* [Assignment] Render every line of the listing below, from the line containing "Image resolution: width=1280" down to the line containing "center [542, 42].", as a Markdown table with the columns Row and Line. Number each line and omit blank lines.

* [Records shown]
------------------------------------------------------------------------

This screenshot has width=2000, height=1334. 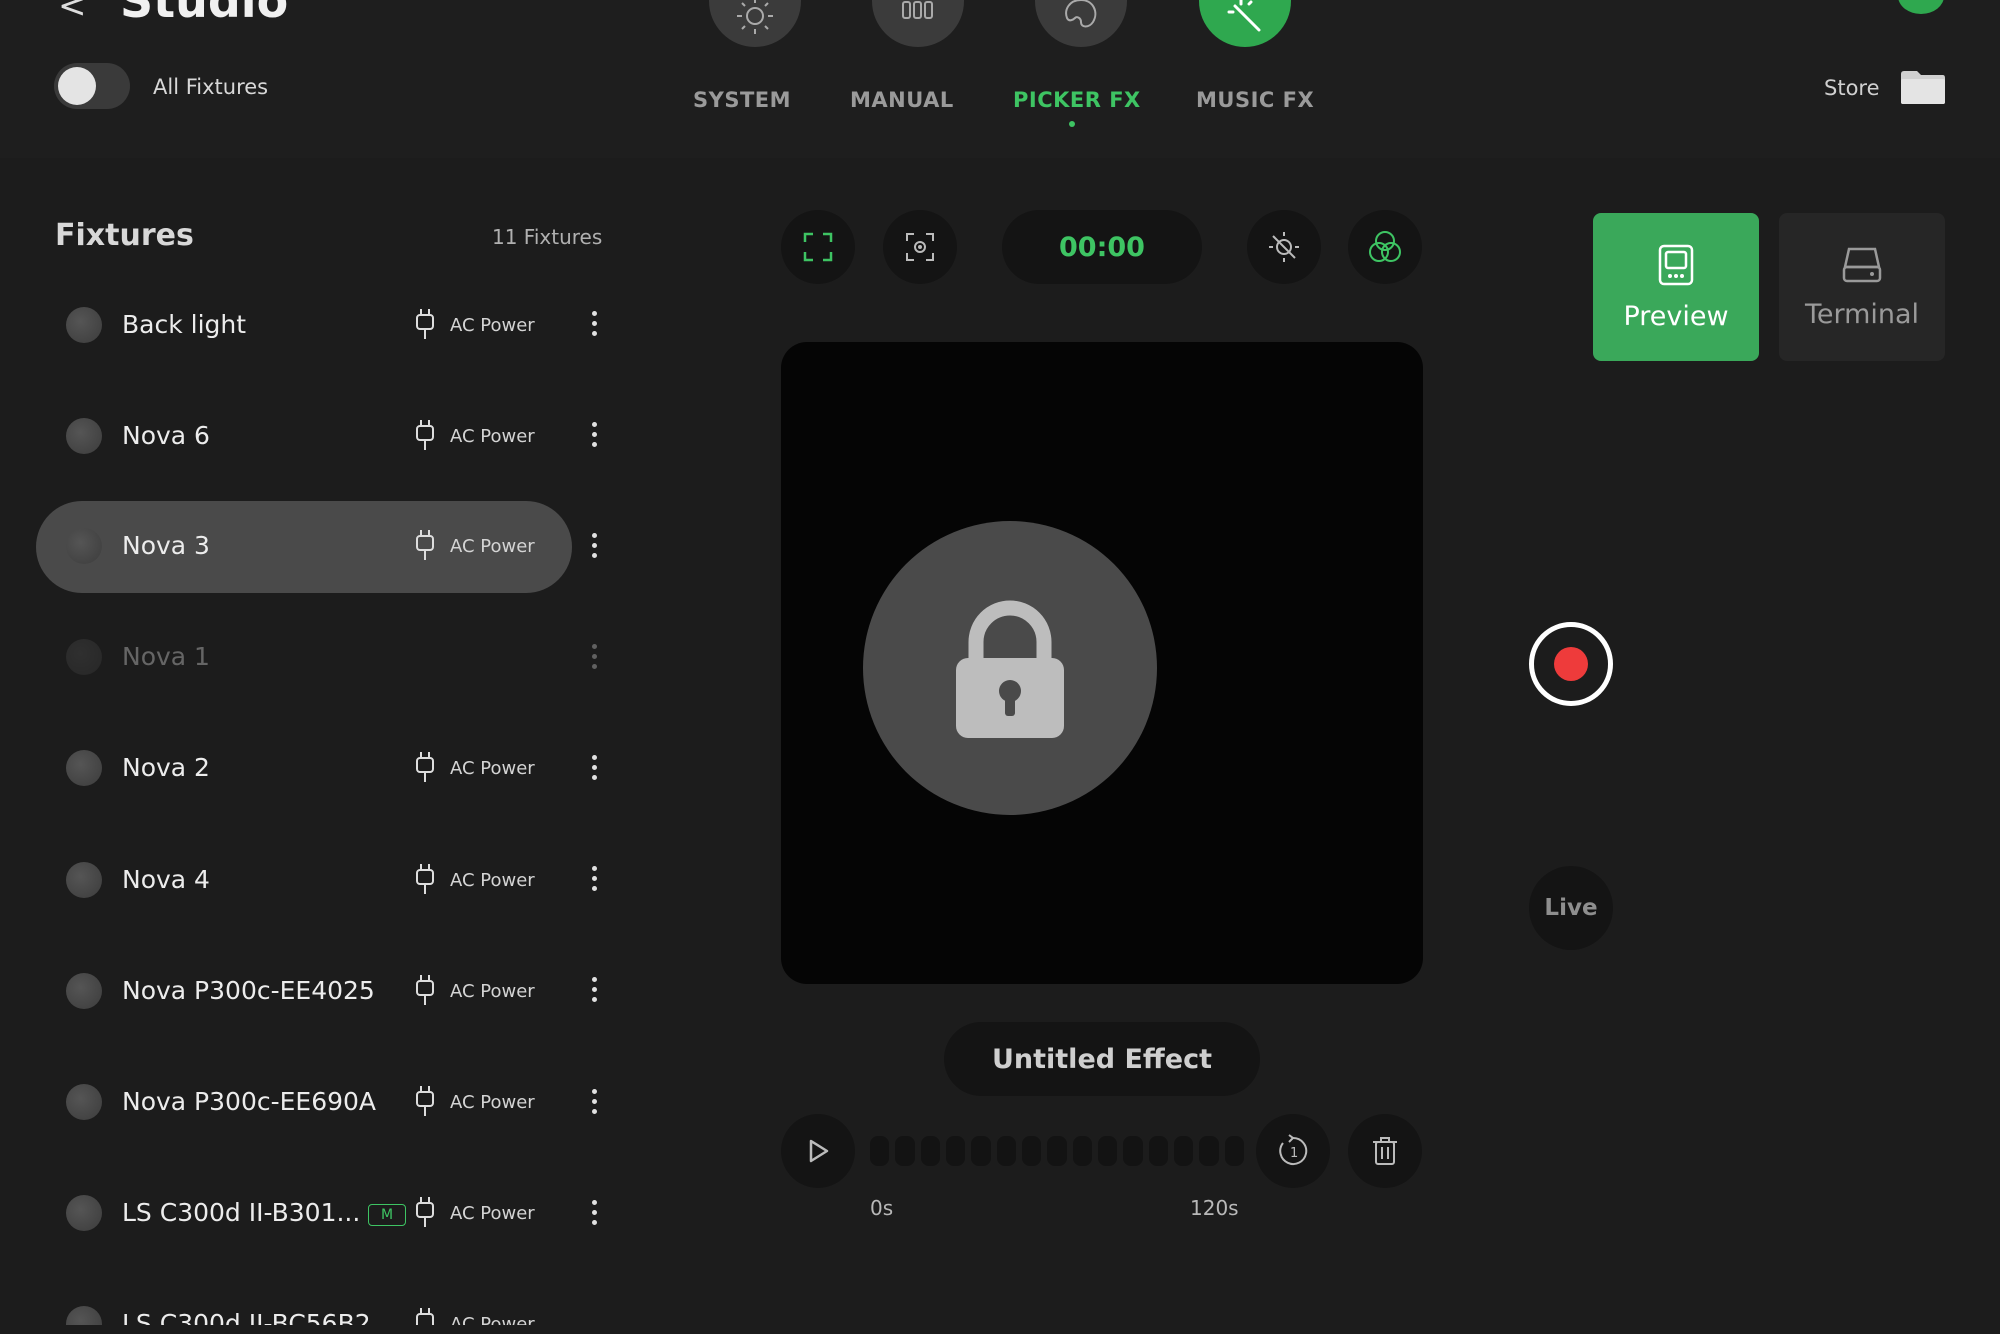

------------------------------------------------------------------------

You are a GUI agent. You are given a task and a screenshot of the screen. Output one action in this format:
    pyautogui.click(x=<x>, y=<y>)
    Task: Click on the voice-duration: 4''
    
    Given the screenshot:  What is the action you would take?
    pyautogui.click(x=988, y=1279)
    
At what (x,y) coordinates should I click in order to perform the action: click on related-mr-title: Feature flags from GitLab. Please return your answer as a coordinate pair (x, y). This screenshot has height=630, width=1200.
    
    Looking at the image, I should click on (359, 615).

------------------------------------------------------------------------

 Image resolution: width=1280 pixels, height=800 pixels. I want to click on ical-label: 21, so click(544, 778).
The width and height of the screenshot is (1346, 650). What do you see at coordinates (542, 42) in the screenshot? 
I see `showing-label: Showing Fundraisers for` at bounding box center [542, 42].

------------------------------------------------------------------------

* [Reply]
| Row | Line |
|---|---|
| 1 |  Image resolution: width=1280 pixels, height=800 pixels. I want to click on ical-label: 21, so click(544, 778). |
| 2 | The width and height of the screenshot is (1346, 650). What do you see at coordinates (542, 42) in the screenshot?  |
| 3 | I see `showing-label: Showing Fundraisers for` at bounding box center [542, 42]. |